Sustentamos que é de todo inconveniente e tudo deve ser feito para que não haja politização dos aterradores episódios de ataques do crime organizado à sociedade.
Essa politização não se justifica, porque os ataques às forças policiais e ao povo que a elas cabe defender denunciam uma situação caótica que não tem um culpado. Culpados são muitos, desde a tolerância brasileira com a sua organização social injusta, como o incompetente aparato policial, o desentrosamento entre os diversos níveis de governo, a falta de recursos para as forças de segurança pública, o sistema penitenciário vergonhoso, a legislação condescendente e a Justiça lenta. Também a impunidade e a vergonhosa fábrica de criminosos que mantemos com a eternização da miséria.
Neste ano de campanha eleitoral, em que o presidente Lula é candidato à reeleição e o até há pouco governador de São Paulo, Geraldo Alckmin, seu principal – até agora -contendor, a politização dos episódios de violência com a busca de culpados seria de se esperar. Ela pode influir na opinião pública, ora imaginando que culpado é o governo paulista porque lá ocorreram os mais graves fatos; ora o governo federal, que vem sonegando ou reduzindo verbas para um plano nacional de segurança que não sai do papel.

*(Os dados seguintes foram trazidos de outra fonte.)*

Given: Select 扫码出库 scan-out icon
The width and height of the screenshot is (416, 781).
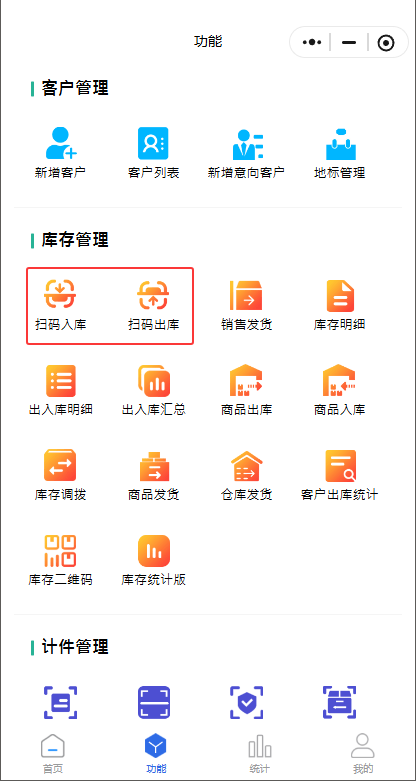Looking at the screenshot, I should click(x=153, y=295).

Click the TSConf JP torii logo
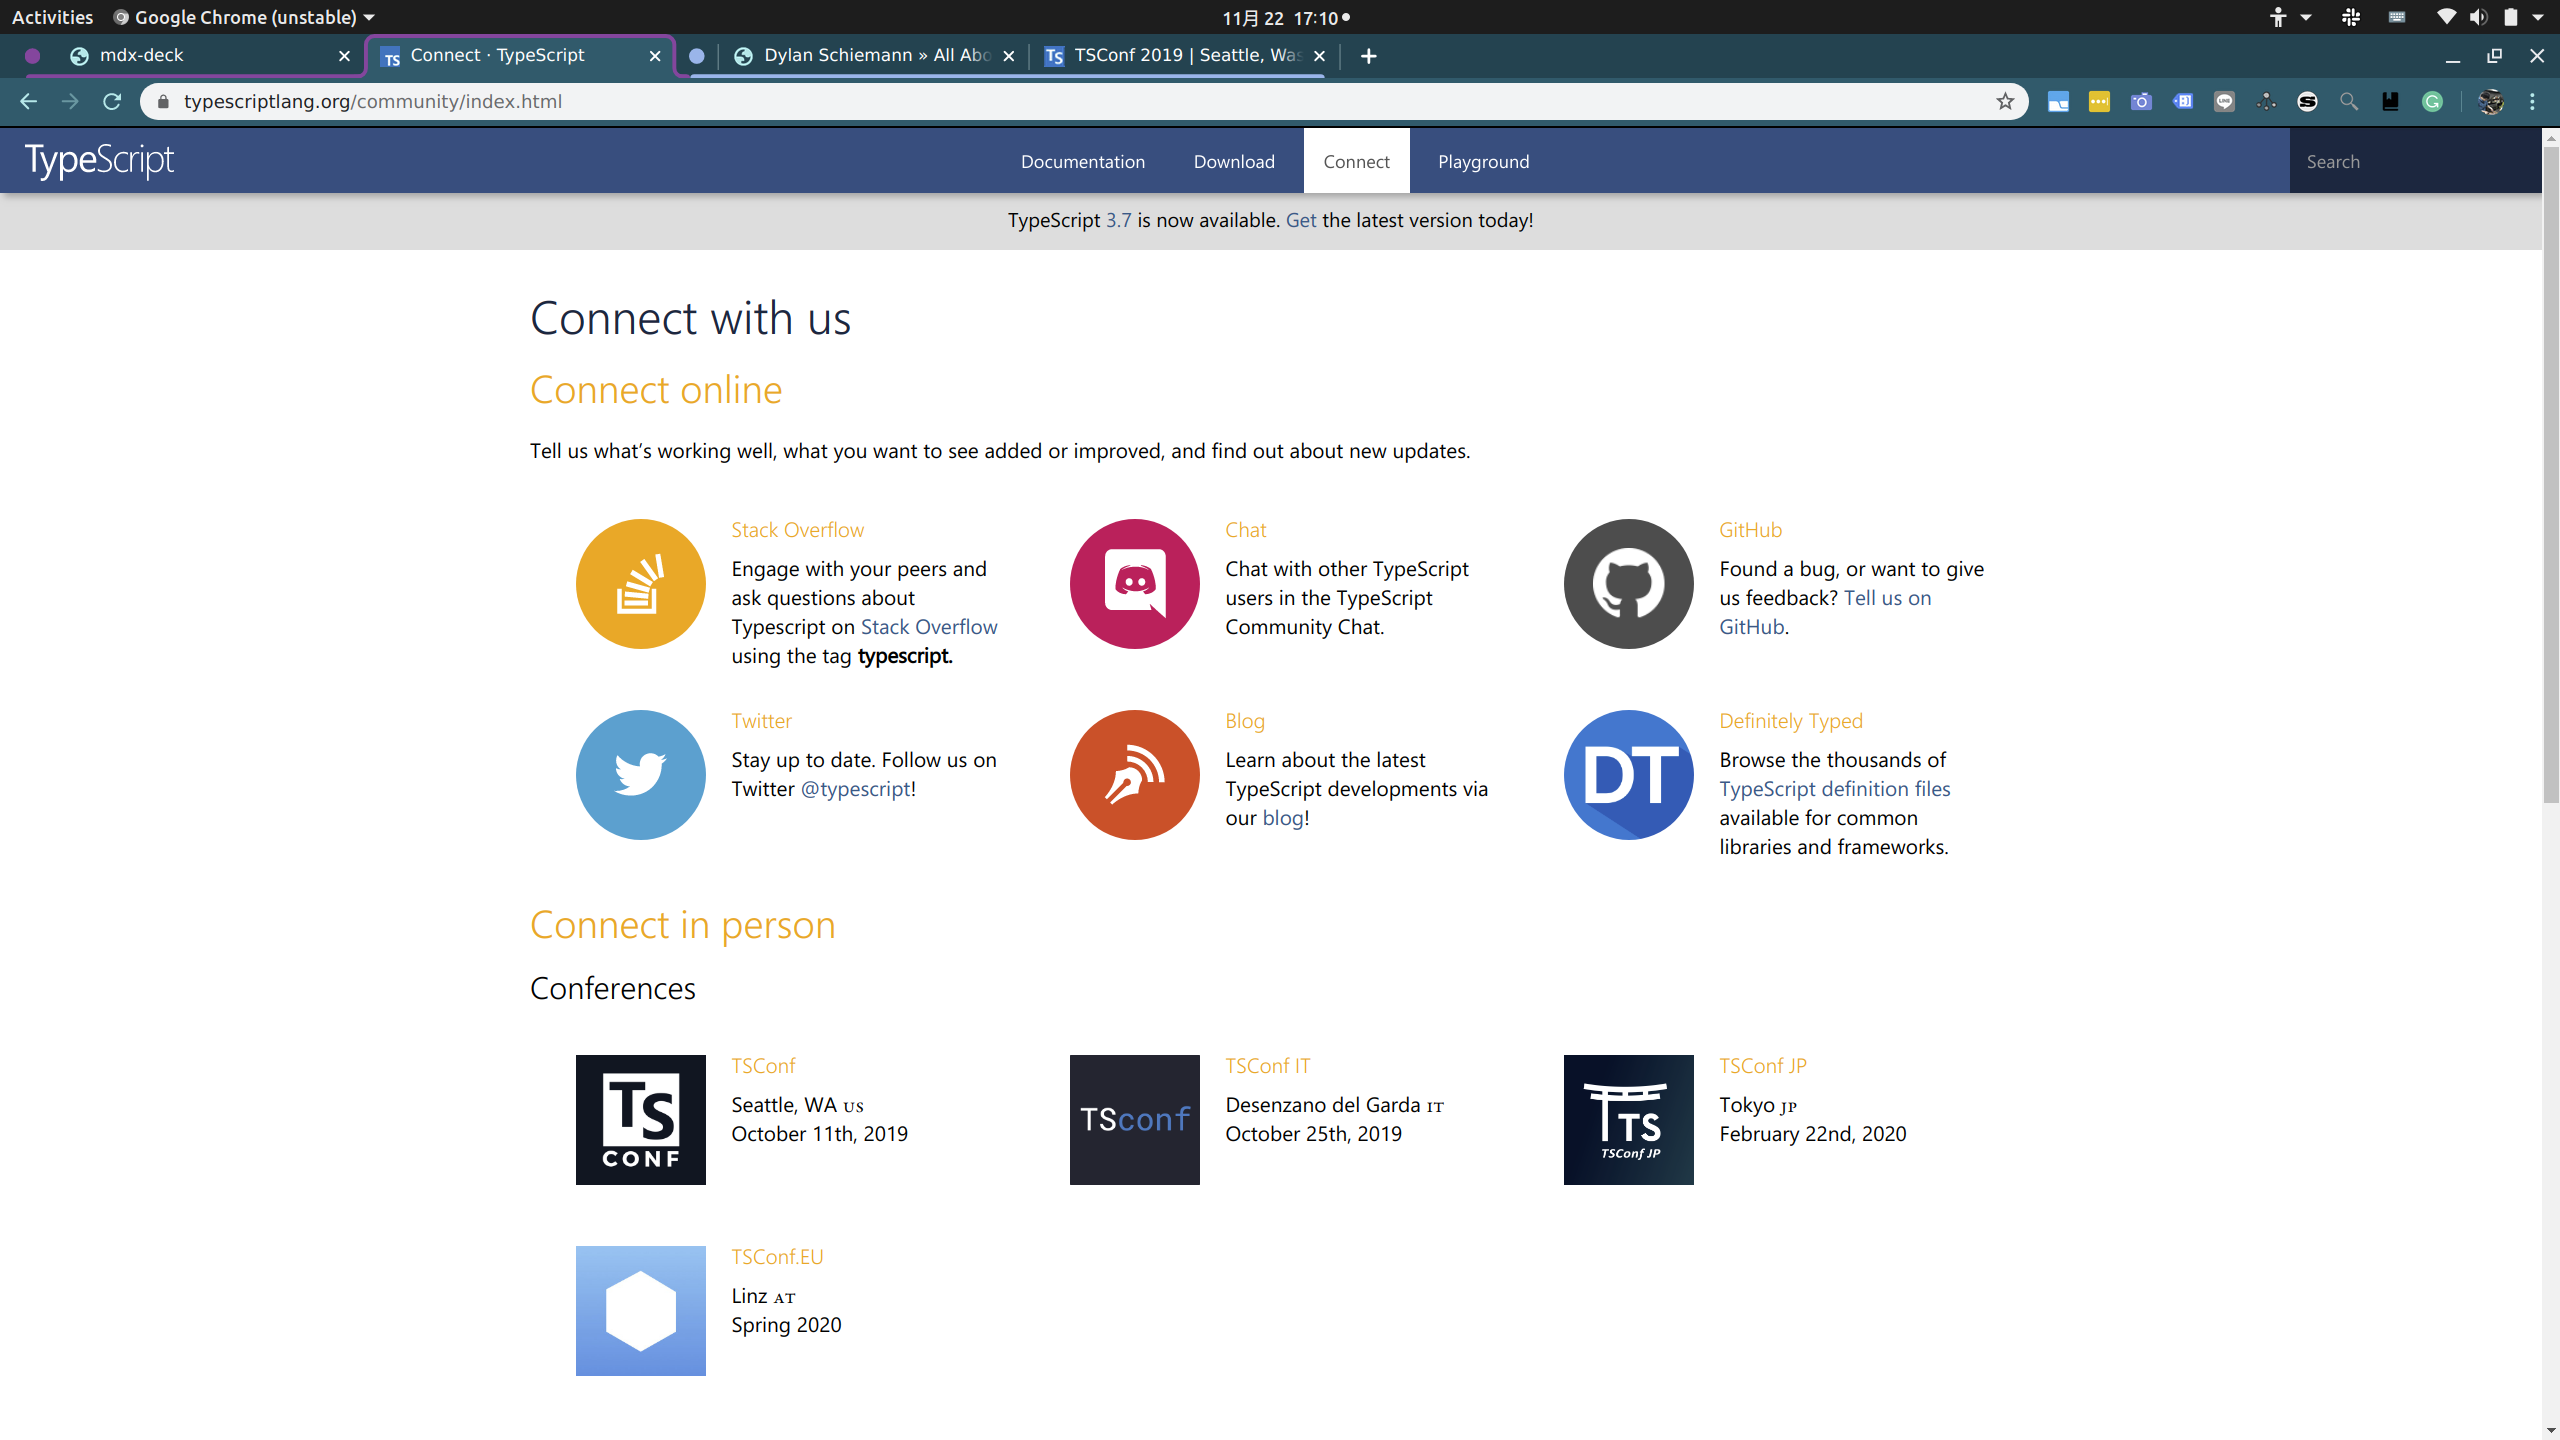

Até aqui, dá-se a impressão que a politização não está ocorrendo. Lula, num surpreendente e intrigante pronunciamento, elogiou o governador de São Paulo, vice de Alckmin, o pefelista Cláudio Lembo. ?Eu quero aqui, de público, dar a minha solidariedade ao governador Cláudio Lembo pela postura que ele teve. Ele não podia fazer mais do que fez, não podia fazer?, afirmou o presidente. E acrescentou: ?Ainda há pouco estive com ele (Lembo) no aeroporto e disse para ele: ?Cláudio, o que você precisar, não se faça de rogado. Nós estamos dispostos a ajudar com o que a gente tiver para ajudar?.?
O posicionamento do presidente demonstra boas intenções. Embora de bem-intencionados o inferno esteja cheio, vamos aplaudi-lo, com alguma desconfiança. Quando a esmola é demais, o santo desconfia. Não podemos nos esquecer de que se trata de Lembo e não de Alckmin. Será que ele elogiaria Alckmin, fosse este ainda o governador e candidato a presidente? A aumentar a desconfiança há também o fato de que Lembo vem lançando farpas contra Geraldo Alckmin, não se sabe com que objetivo, já que com isso contraria os interesses do seu próprio partido, o PFL, que tem o candidato a vice do PSDB que disputará a Presidência da República.
Mas o posicionamento de Lula, comentando os episódios de São Paulo, apesar das dúvidas sobre a sinceridade dos elogios feitos a Lembo, tem pontos positivos e que demonstram uma visão adequada do fenômeno da criminalidade organizada e generalizada. Para o presidente da República, os responsáveis pelo crescimento da criminalidade e ação ousada dos criminosos continuam sendo a falta de investimentos em educação e os problemas econômicos.
Se não são tudo, é evidente que constituem caldo de cultura para a violência. Não podemos esperar senão um enfrentamento entre criminosos e a sociedade enquanto uma larga parcela da população brasileira for mantida na marginalidade em termos de educação, condições econômicas e outros direitos que, numa democracia, deveriam ser de todos. Estamos fabricando criminosos.